RFFP 125-Février 2014
Éditorial
La maîtrise de la dépense publique au cœur
d’un projet de société ?
La dépense publique est, avec la fiscalité, l’un des principaux instruments de l’action financière de l’État. Elle est aussi l’objet de controverses multiples. En effet, la progression constante de la consommation et de la redistribution collectives s’est traduite par deux phénomènes nécessairement liés qui sont la croissance continue des dépenses publiques et celle des prélèvements obligatoires. Dans la plupart des États occidentaux, la première s’est faite dans le sens d’une extension continue des prestations sociales. La progression des dettes publiques qui est au cœur des débats contemporains n’est que la résultante des choix qui ont été faits en ce qui concerne les politiques publiques.
Lors de son discours du 14 janvier 2014, le président de la République a tout particulièrement insisté, et à juste titre, sur le fait qu’il était crucial de réduire les charges publiques. Toutefois ce seul objectif ne procéderait pas d’une pensée nouvelle – et les lecteurs de cette revue le savent bien[1] –, s’il ne s’inscrivait pas dans une stratégie de développement économique et social visant à relancer la croissance, et par conséquent l’emploi, dans les termes où l’a posée François Hollande. Encore faut- il que cette stratégie soit indépendante de toute forme de préjugé. On sait les impasses théoriques dans lesquelles peuvent rapidement conduire des références idéologiques – libéralisme, social libéralisme, social démocratie… – qui s’efforcent de justifier des politiques qui ne devraient relever que du simple bon sens ayant pour premier souci la lutte contre le chômage. De la même manière, et sous un angle méthodologique, il s’avère indispensable de retenir une approche globale de type systémique et d’admettre définitivement comme l’a fait le chef de l’État que celui-ci « ne peut pas être seul dans ce processus puisqu’il ne représente qu’un peu plus d’un tiers de la dépense publique. Le reste étant à la charge des collectivités locales et de ce qu’on appelle la protection sociale.
La maîtrise de la dépense publique concerne aussi les collectivités territoriales et les organismes de sécurité sociale »[2].
C’est dire en d’autres termes que le retour urgent du « bien- être » est conditionné par un projet à moyen terme relevant d’une démarche pragmatique sans à priori. Au-delà de toute forme d’orthodoxie économique, c’est une réhabilitation et une reconceptualisation du rôle de l’État et de ses rapports avec le marché économique dont il s’agit, ce qui conduit à remettre en cause des notions traditionnelles dont les contours deviennent plus flous et à susciter des problématiques nouvelles.
Il faut ainsi admettre que la question de la dépense publique est tout aussi centrale que celle de la fiscalité, étant en définitive l’autre face d’un même système, ce qui n’a cessé d’être répété depuis près d’une quarantaine d’années.
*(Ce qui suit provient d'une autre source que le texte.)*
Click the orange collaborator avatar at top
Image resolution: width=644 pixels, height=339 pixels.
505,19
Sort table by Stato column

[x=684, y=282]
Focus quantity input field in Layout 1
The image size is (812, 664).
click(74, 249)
Dépenses publiques et prélèvements obligatoires forment un couple indissociable. La croissance des charges publiques à l’époque contemporaine a bien évidemment impliqué une croissance parallèle des ressources. Le niveau actuellement atteint par les prélèvements obligatoires et les conséquences qui en résultent pour l’économie font l’objet d’un débat récurrent, tantôt centré sur l’impôt, tantôt sur son utilisation. Les uns considèrent que tout accroissement de la consommation publique se fait au détriment de la consommation privée et de l’investissement, la dépense publique étant pour ainsi dire posée par nature comme improductive. À cette conception s’oppose la thèse que la dépense publique est, par nature, plus conforme à l’intérêt général que ne l’est l’emploi des mêmes ressources lorsqu’il est librement décidé par les personnes privées ou les entreprises.
La dépense publique, dans cette optique, a une double fonction, sociale et économique : elle permet d’assurer une certaine forme de solidarité sociale et elle joue le rôle de stabilisateur économique.
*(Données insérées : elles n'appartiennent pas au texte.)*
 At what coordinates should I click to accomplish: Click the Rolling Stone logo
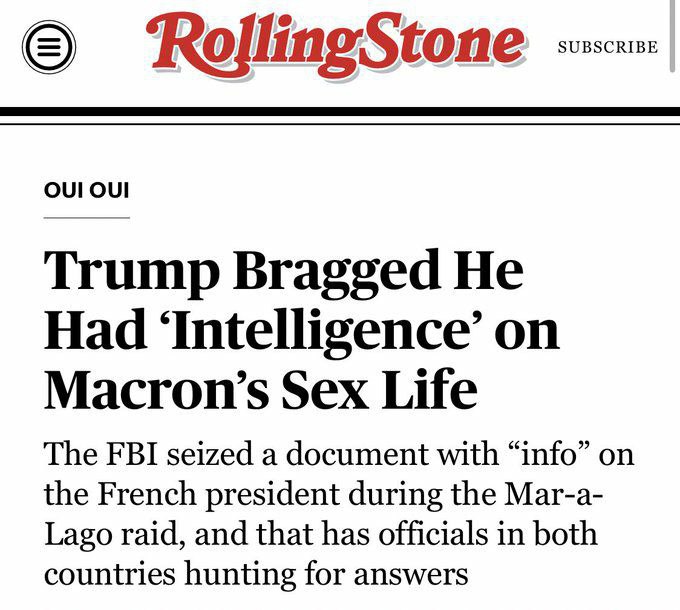336,45
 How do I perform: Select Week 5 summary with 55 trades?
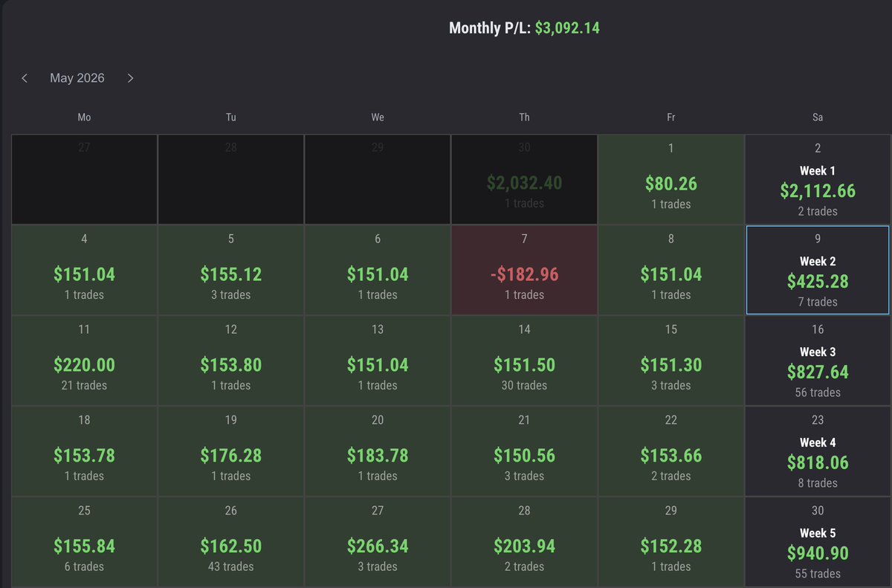(x=818, y=542)

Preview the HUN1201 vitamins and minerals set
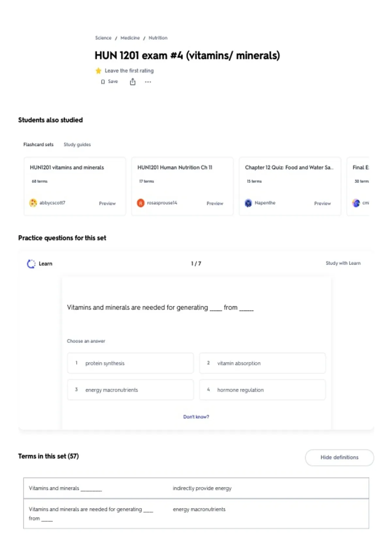(107, 203)
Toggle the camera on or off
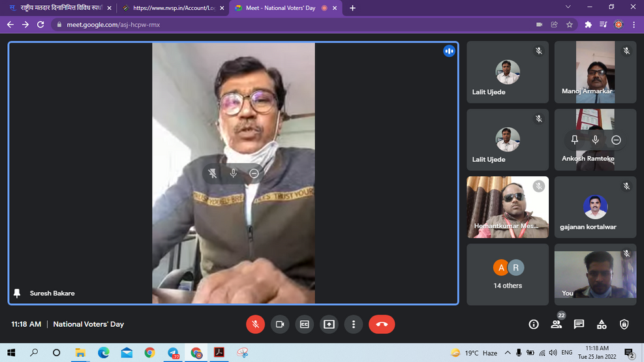Image resolution: width=644 pixels, height=362 pixels. point(280,324)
Quoi qu’il en soit, la tendance à l’amplification des dépenses publiques conduit à s’interroger sur les conséquences économiques et sociales de cette évolution et sur sa réversibilité éventuelle. Si le phénomène est aujourd’hui spectaculaire il n’est pas entièrement nouveau ; dès le début du xxe siècle, est formulée la loi de Wagner[3] : les dépenses publiques dans les pays industriels croissent d’une façon continue, et plus rapidement que le revenu national[4]. L’exemple de la France est, à cet égard, significatif. De 1870 à 2013, le rapport des dépenses publiques au PIB est passé de 10 % à près de 60 %[5]. Ce qui caractérise en réalité l’époque contemporaine, c’est l’amplification et l’accélération de ce phénomène dans le cadre d’un État qui se révèle impuissant à relancer une économie qui s’essouffle et qui ne peut plus assurer le plein- emploi. C’est aussi la raison pour laquelle, quelle que soit la valeur des arguments invoqués, une image très négative de la dépense publique s’est imprimée dans les esprits.
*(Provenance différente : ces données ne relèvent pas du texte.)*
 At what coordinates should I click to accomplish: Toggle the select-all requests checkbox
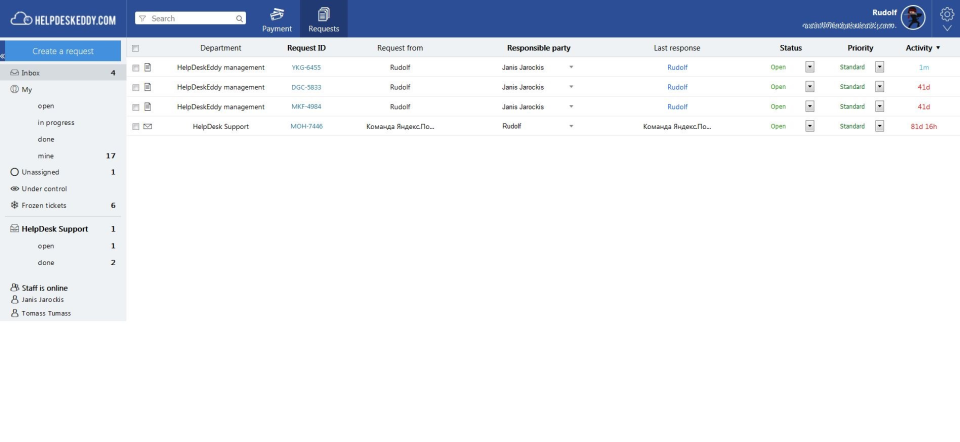click(x=136, y=48)
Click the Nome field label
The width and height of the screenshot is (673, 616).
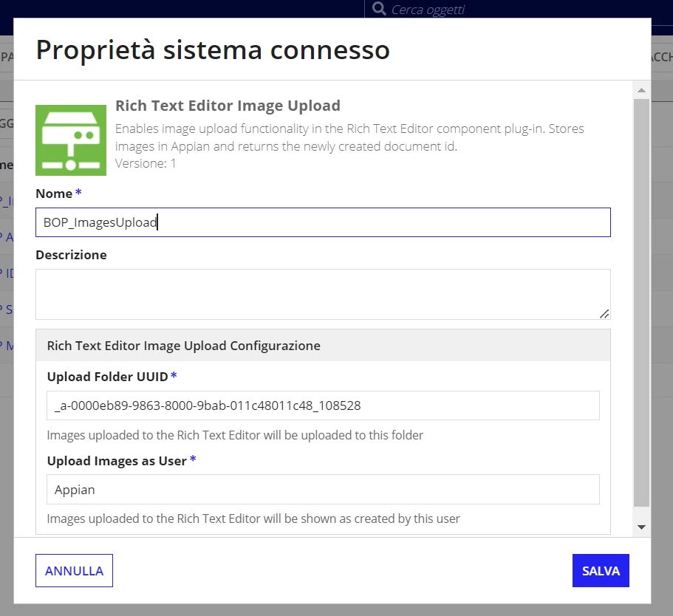pos(54,194)
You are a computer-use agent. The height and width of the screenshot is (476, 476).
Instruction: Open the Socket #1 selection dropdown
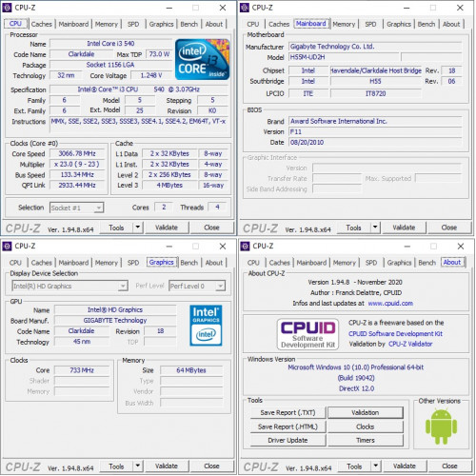coord(76,208)
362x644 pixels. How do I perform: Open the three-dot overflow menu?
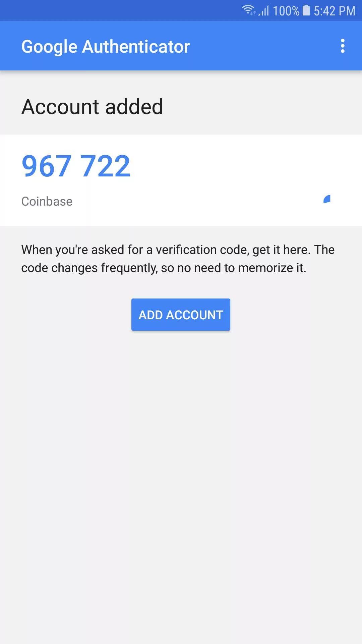point(342,46)
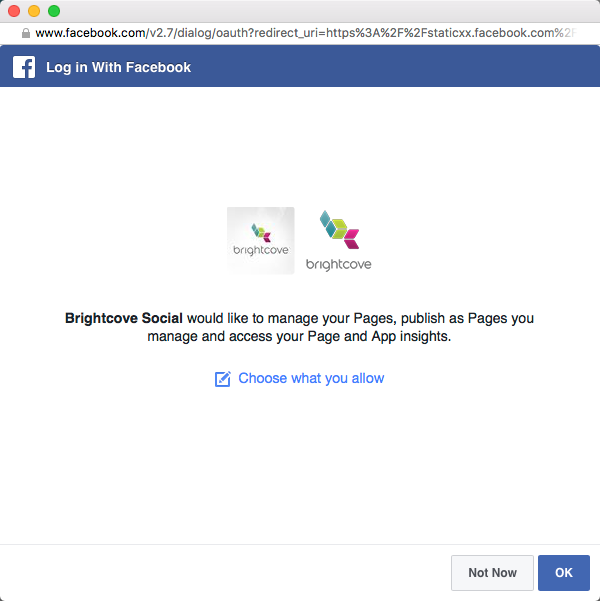Screen dimensions: 600x601
Task: Click the Log in With Facebook title
Action: (118, 68)
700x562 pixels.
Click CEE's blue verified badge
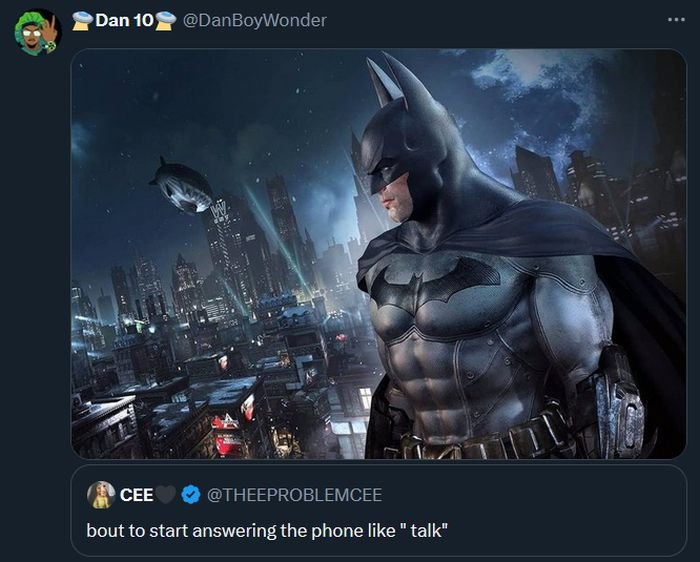[x=186, y=495]
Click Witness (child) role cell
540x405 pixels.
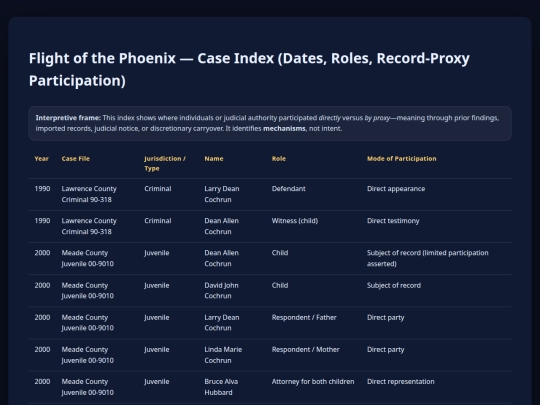coord(295,221)
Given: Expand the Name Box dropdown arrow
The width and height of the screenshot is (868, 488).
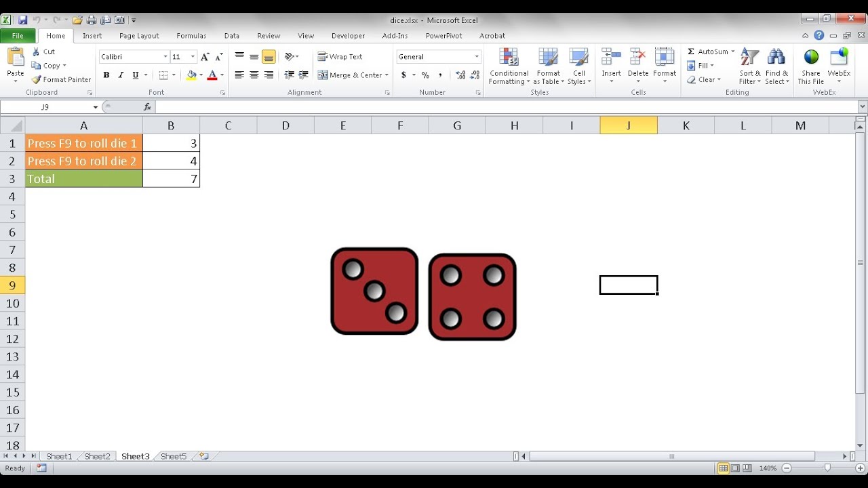Looking at the screenshot, I should [x=95, y=107].
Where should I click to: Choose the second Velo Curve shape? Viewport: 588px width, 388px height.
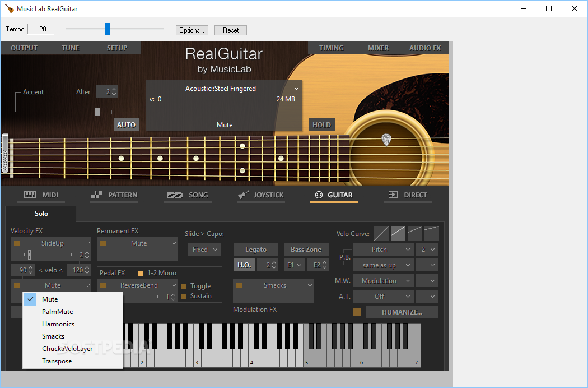pos(398,233)
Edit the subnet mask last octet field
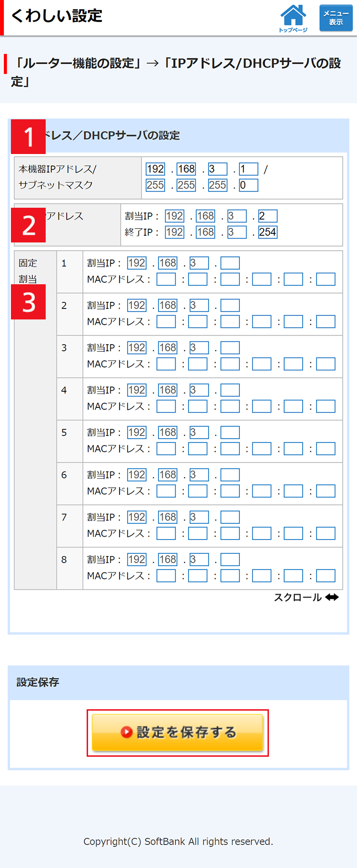The height and width of the screenshot is (868, 357). point(248,185)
L’inefficacité, voire même la nuisance d’un État piètre gestionnaire, voire « gaspilleur », des deniers publics, a fini par s’imposer comme un point de vue pertinent à la faveur de la crise des finances publiques ; la critique s’est étendue ensuite aux collectivités territoriales et sans être aussi acerbe, elle concerne également la sécurité sociale[6].
Si la tendance à dépenser est une tendance fondamentalement inscrite dans le fonctionnement des États, la dynamique de la dépense publique n’est pas uniforme : elle varie selon les types de collectivités publiques concernées et selon la nature des dépenses. On peut ainsi constater que les dispositifs de maîtrise des dépenses publiques mis en place ces dernières années parviennent difficilement à éviter une évolution ascendante de l’ensemble des dépenses publiques. L’observation se vérifie tout particulièrement pour les dépenses sociales, ce qui justifie une remise à plat de son fonctionnement. Le système de sécurité sociale se révèle en effet inadapté aux problèmes posés, qui sont d’autant plus difficiles à résoudre que les solutions qui leur sont apportées doivent répondre à deux exigences contradictoires : la stabilisation des dépenses sociales, d’une part, et la demande croissante de solidarité, d’autre part.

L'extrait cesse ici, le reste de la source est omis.